[TASK TO COMPLETE]:
Rescale the part of the listing that opens with the line containing "Screen dimensions: 242x538" and closes with the line containing "click(14, 308)", writing out every line again, with the requests unchanged. Multiply each coordinate in the answers by 0.65 and round to whole numbers, with halves rounding up.

[Interface element records]:
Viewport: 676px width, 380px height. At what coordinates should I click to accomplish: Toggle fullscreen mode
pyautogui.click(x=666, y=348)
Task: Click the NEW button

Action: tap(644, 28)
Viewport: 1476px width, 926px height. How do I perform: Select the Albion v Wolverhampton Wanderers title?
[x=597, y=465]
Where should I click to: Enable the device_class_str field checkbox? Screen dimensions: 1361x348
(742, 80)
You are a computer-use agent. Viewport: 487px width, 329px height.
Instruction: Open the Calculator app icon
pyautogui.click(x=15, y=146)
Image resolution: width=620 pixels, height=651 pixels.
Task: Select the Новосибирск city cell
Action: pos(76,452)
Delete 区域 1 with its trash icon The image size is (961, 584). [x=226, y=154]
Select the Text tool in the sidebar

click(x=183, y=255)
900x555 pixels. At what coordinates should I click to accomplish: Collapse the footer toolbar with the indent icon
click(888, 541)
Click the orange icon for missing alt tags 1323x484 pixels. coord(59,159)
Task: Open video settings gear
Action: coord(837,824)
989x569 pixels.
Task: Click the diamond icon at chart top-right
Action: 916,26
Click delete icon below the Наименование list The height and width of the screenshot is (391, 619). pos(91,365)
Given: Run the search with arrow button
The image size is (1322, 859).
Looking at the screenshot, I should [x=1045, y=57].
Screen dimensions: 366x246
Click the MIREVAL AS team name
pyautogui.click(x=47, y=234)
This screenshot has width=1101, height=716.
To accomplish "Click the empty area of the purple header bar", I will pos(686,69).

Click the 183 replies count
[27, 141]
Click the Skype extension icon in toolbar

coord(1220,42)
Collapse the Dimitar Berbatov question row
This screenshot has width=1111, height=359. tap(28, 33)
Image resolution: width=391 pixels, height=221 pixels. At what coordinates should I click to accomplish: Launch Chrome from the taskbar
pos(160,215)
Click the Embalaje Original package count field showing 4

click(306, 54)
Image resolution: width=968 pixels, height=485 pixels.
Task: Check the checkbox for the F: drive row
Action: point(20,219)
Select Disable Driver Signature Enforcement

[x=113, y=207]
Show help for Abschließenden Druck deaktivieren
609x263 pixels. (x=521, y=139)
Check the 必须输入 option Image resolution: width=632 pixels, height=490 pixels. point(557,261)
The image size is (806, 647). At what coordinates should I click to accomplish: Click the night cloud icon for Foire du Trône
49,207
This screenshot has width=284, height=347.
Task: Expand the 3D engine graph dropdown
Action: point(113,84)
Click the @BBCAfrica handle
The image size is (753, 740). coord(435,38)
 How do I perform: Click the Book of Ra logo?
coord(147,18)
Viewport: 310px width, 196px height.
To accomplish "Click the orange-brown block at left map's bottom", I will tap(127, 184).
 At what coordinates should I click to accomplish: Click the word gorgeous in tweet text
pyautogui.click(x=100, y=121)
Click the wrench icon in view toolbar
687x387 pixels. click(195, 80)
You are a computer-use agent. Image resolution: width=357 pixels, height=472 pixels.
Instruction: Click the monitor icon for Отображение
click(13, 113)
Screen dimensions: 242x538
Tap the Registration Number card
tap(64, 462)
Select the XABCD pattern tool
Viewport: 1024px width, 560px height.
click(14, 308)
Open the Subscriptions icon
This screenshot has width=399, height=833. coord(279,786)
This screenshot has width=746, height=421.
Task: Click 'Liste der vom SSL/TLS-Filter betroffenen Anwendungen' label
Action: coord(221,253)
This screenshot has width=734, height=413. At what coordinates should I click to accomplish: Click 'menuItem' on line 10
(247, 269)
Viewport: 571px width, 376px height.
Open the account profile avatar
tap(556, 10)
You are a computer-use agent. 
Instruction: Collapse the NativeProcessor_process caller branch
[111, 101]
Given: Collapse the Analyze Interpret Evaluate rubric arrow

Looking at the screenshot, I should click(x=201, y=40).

[SOLUTION TO THIS PROBLEM]:
Screen dimensions: 242x538
Tap the Registration Number card
tap(42, 300)
Select the XABCD pattern tool
Viewport: 1024px width, 560px height.
click(9, 200)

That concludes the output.